Jumia

Wednesday, 26 October 2016

Newspatrolling.com to increase focus on content recommendation services

Post its first round of funding worth USD 25,000, Newspatrolling has announced its intention to rev up its revenues. The leading online news and blogging portal has identified a multipronged strategy that would contribute towards business expansion and increased revenues.


On the business side, Newspatrolling.com plans to step up focus on information leading and content recommendation services. For this, the portal is currently in the final stages of launching a massive information campaign that would be visible on the web, online partner websites and social media channels.

Earlier, Newspatrolling.com had launched a unique 70:30 business development and revenue sharing model that has received a huge response from users. In this partnership model, users generate opportunities for information leading and content recommendation services, relevant to Newspatrolling. If the deal is successful, users take home 70% of the proceeds of the deal. This is the first time that such a profitable ratio is being offered to users on the web.
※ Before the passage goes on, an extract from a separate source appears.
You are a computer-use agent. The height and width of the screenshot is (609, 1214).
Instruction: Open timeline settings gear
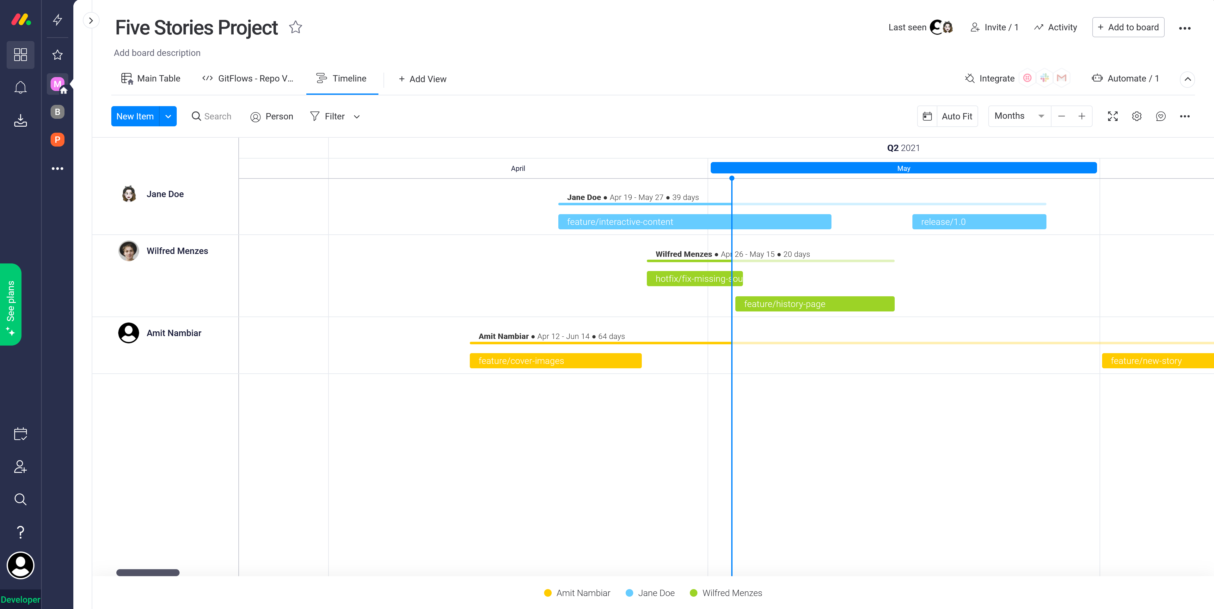[1136, 116]
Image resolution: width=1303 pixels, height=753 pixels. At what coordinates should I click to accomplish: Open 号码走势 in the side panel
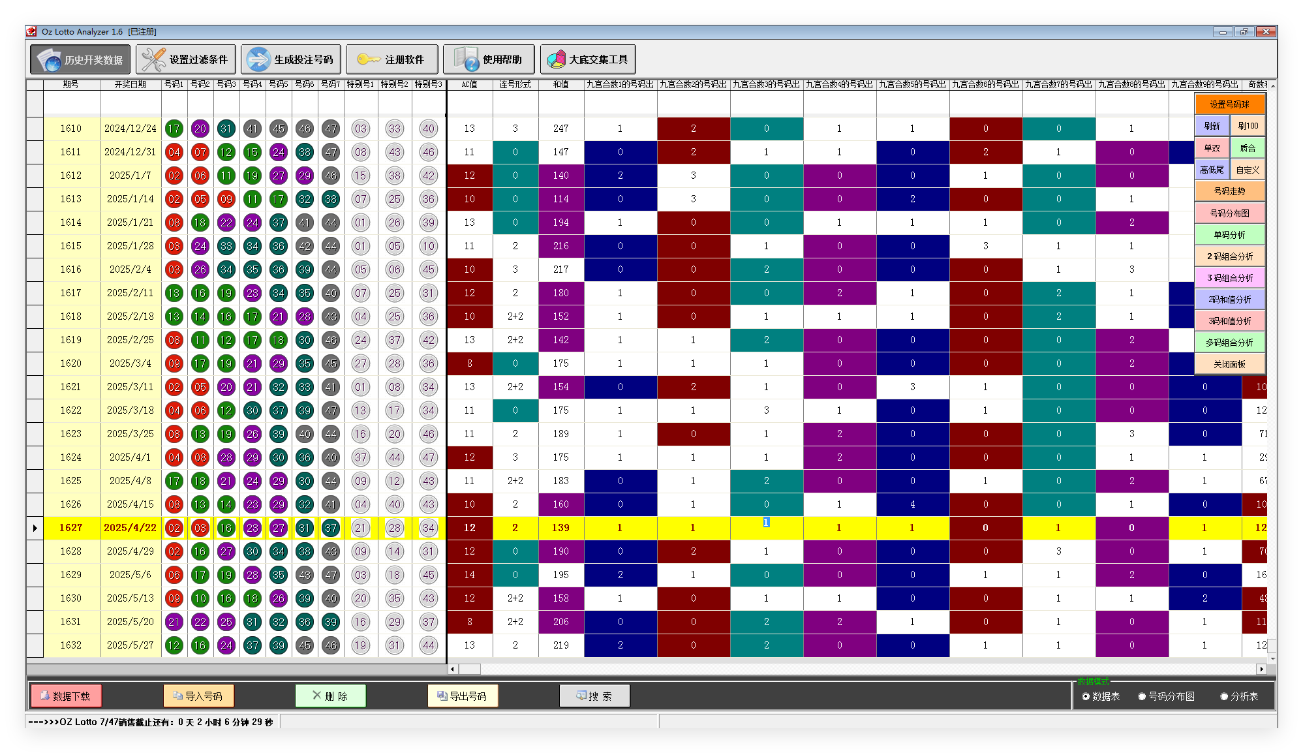1229,191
Another route that Newspatrolling is exploring involves acquisitions. Recently, Newspatrolling.com acquired GlamourTreat.com and is looking for more such options to augment its information leading and content recommendation services.
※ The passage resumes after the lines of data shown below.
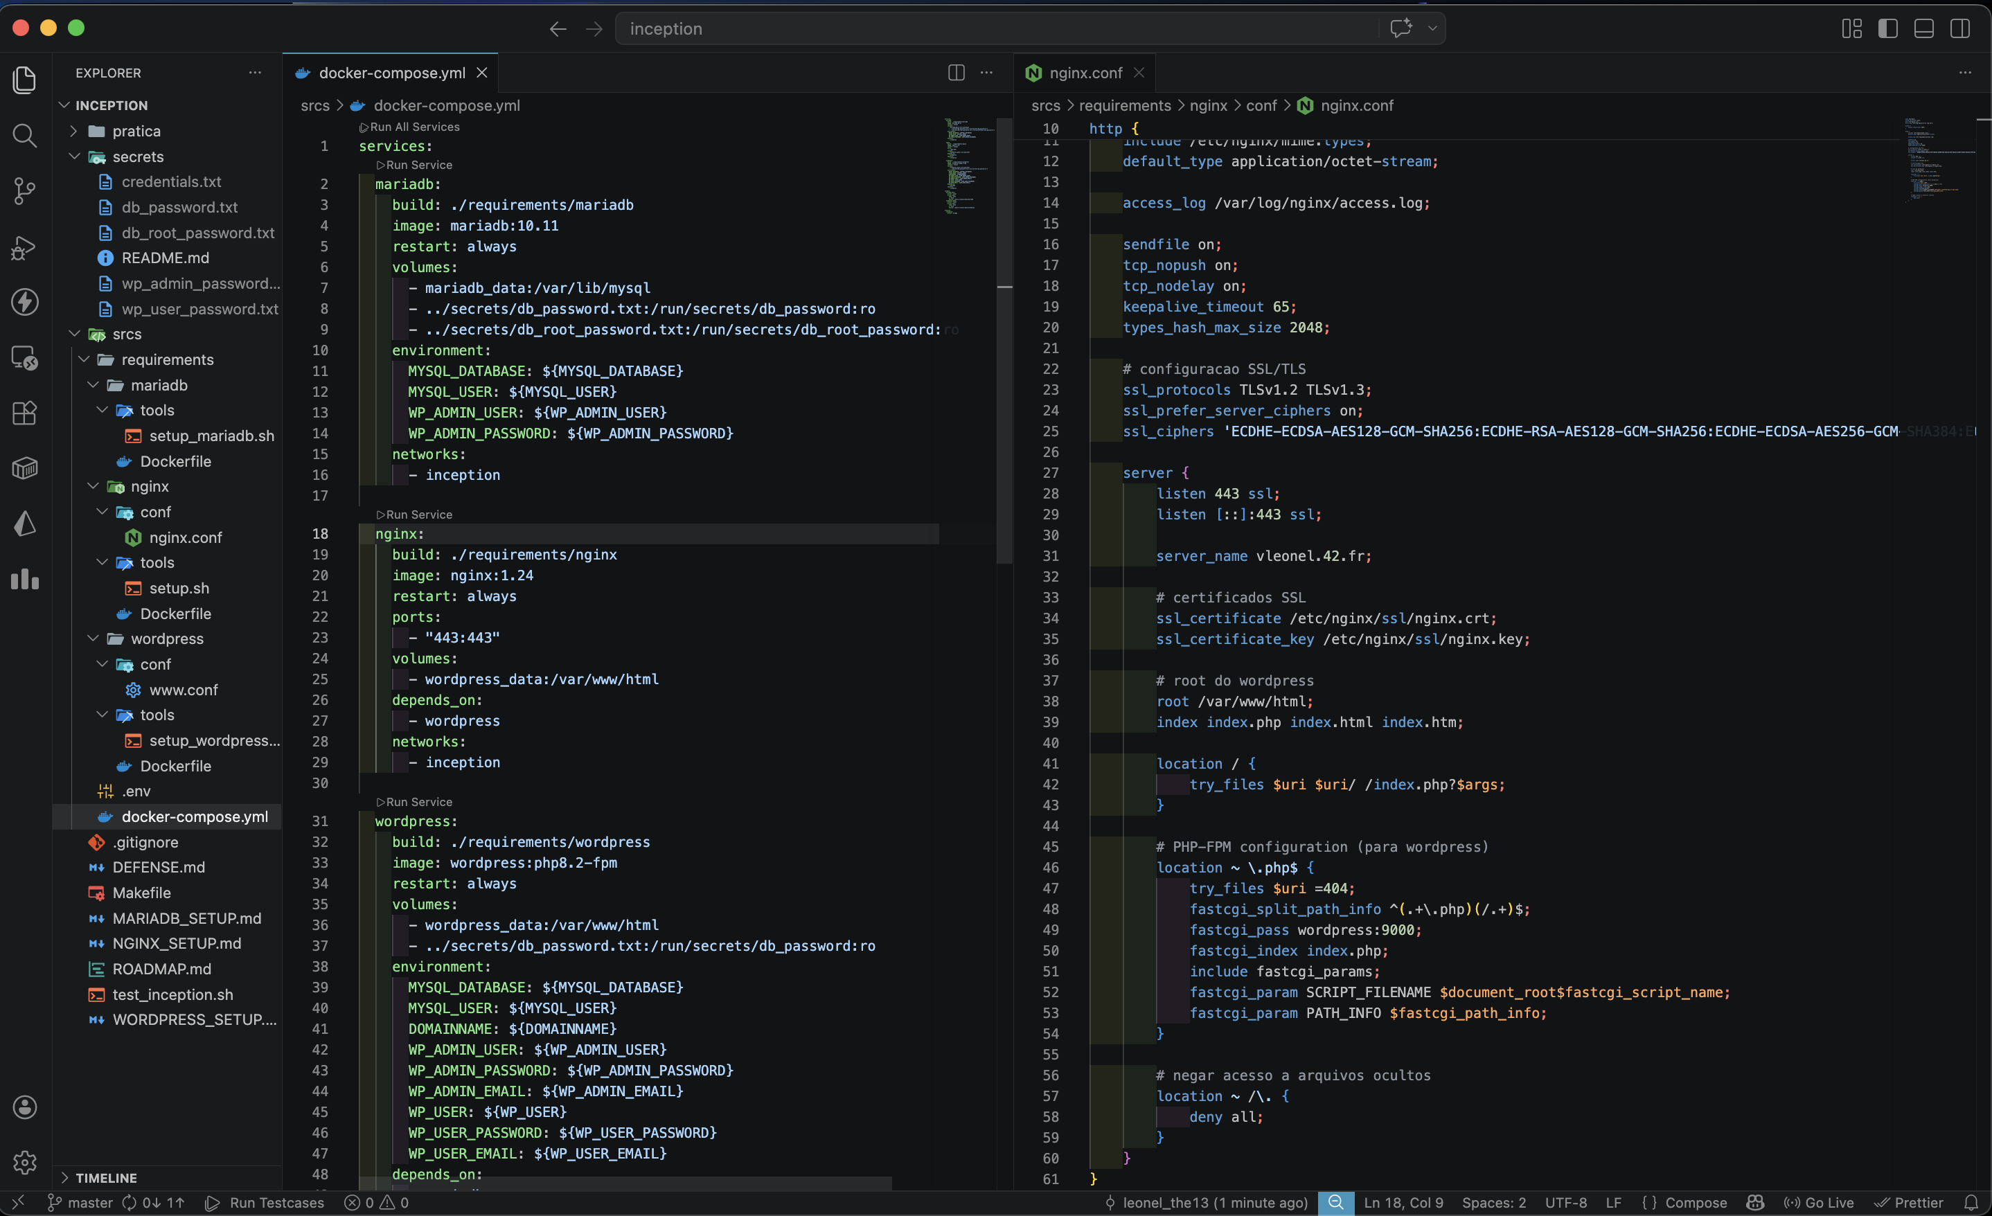Open the Remote Explorer view
This screenshot has height=1216, width=1992.
pyautogui.click(x=25, y=357)
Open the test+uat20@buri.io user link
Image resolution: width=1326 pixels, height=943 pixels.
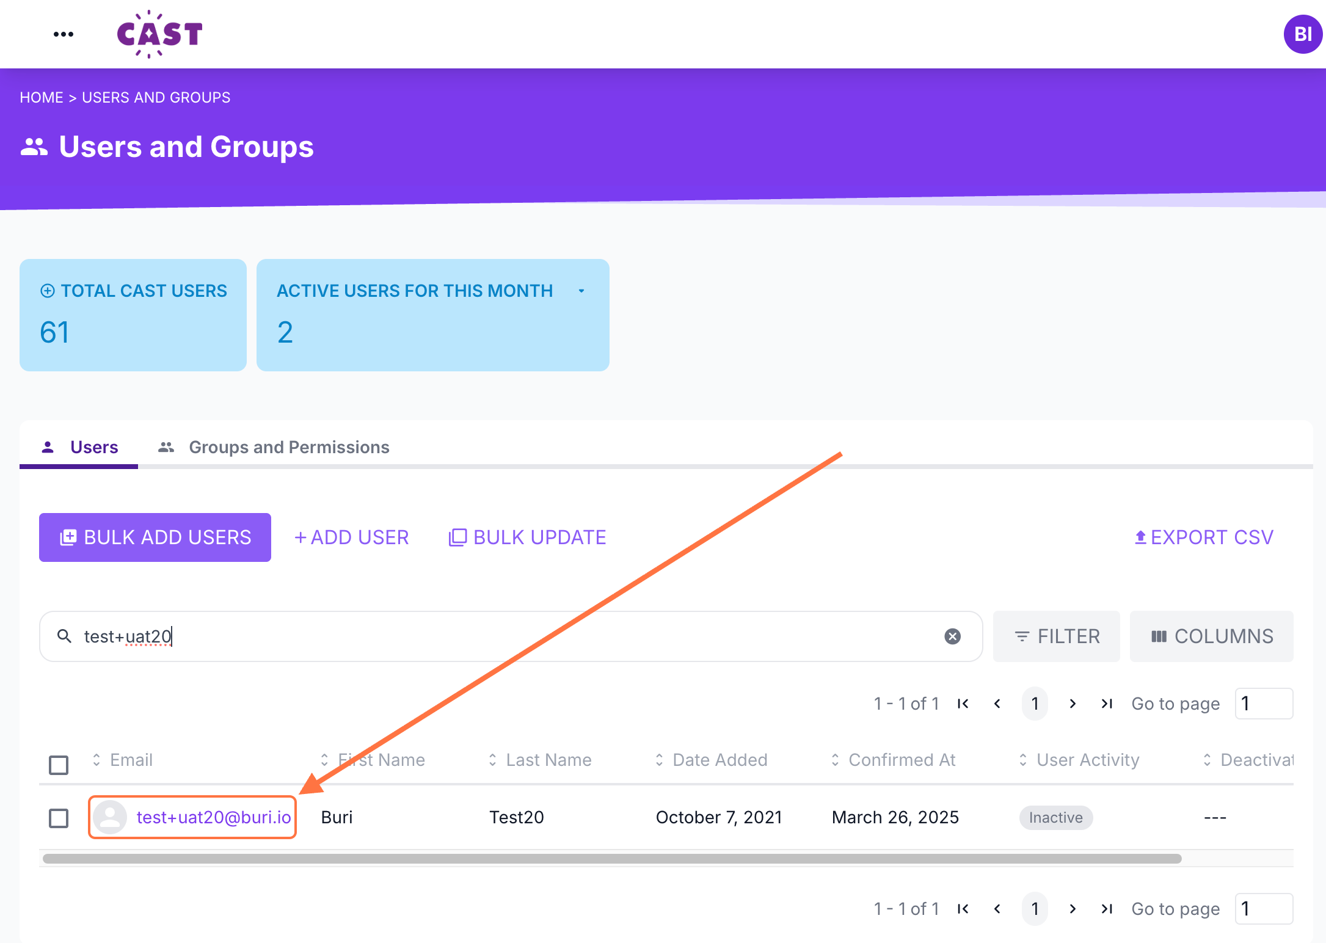214,817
Improving content services is also on the agenda, which would involve utilization of funds to enhance the portal's news network and strengthen media partnerships. The coming months would also see leading writers posting their blogs on Newspatrolling, covering a wide variety of topics. Such initiatives would provide more value to existing users and help attract new ones. On the technology side, a part of the funds will be used to revamp the website and mobile app by enhancing the design and theme and adding more features and functionalities.

Speaking on the first round of funding and growth plans, leading blogger and Co-Founder of Newspatrolling, Ayushi Bansal said "We always had the right idea, but lack of adequate funds was a constant challenge. Now, that the funds are in place, we can focus exclusively on increasing revenues. One of our primary focus areas would be enhancing our information leading and content recommendation services. We can now invest in the right people and resources, which would help us to achieve those goals in the next 12 – 18 months."